既に斬られている。だが、どうやって肉を繋いだまま歩いていた?
重力を考えても、あり得ない繋がり方だ。
「……こ、これは」
「――魔剣だ! 分かってただろうが。どこぞの野盗が使ってやがる! そういうこったろう、驚く話じゃあねえ! 西側に向かった連中が死んだ! それだけだ!」
「で、でも……こんな死に方ってよォ……!」
まずい兆候だ、とエリジテは思う。
ユジに使った手はそうそう何度も使えるものではない。この恐怖の波をどのように押さえつけるか。思案を巡らせようとしたときである。
「あれ」
エリジテの眼前、一番右に立っていた男が、頓狂な声を上げた。
その胸には針で刺したような、小さな赤い染みがあった。
それはじわじわと広がっていく。
「あれ、あれ」
男は困惑した声を続けながら、倒れた。
エリジテは奥歯を噛んだ。攻撃だ。今のイビードは釣り餌か。どこからだ。
「首将! これは……あぎゃアッ!」
遠くから駆け寄ろうとした一人の背後に影が過ぎって、それは炎上した。
まるで人体そのものが爆薬と化したかのように、明るく巨大な炎が周囲を巻いた。
炎の余波だけで、さらに二人の配下が死んだ。
「……ふざけやがって! 何者だテメエ!」
エリジテは、銃口を影へと向けた。
爆熱の陽炎に揺らいで、その姿は明らかではない。
「ネル・ツェウの炎の魔剣」
死神の如き低い声で、それは呟いた。
それは一歩ずつ、ゆっくりと踏み出した。

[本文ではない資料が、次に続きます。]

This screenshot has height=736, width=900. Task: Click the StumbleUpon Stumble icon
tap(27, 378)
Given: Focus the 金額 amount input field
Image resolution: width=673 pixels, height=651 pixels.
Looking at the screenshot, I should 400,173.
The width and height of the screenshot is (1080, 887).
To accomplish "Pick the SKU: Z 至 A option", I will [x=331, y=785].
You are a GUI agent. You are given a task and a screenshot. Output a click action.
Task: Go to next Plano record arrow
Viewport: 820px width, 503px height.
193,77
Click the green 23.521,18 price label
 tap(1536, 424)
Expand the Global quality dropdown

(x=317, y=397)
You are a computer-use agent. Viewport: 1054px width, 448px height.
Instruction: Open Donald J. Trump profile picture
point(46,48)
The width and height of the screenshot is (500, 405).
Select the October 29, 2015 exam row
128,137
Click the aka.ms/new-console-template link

エリジテの銃口が揺れた。
陽炎に狙いが定まらないことだけが、理由ではなかった。
タン、と次なる音が響いた。
エリジテのすぐ隣りに立つ副将が、先と同様の針の染みに眉間を貫かれて倒れた。
「神剣ケテルク」
影がすれ違った者が、ふらふらと歩いて、滑って落ちる。
その五体は、イビードと同様に……
「ギダイメルの分針」
ざくり、ざくりと、足音が近づいてくる。
野盗だ。ただの野盗。自分たちと同じ、魔剣を狙った野盗に違いない。
エリジテたちはただ少しだけ出遅れて、不運だっただけだ。
おぞましきトロアが、生きているはずがない。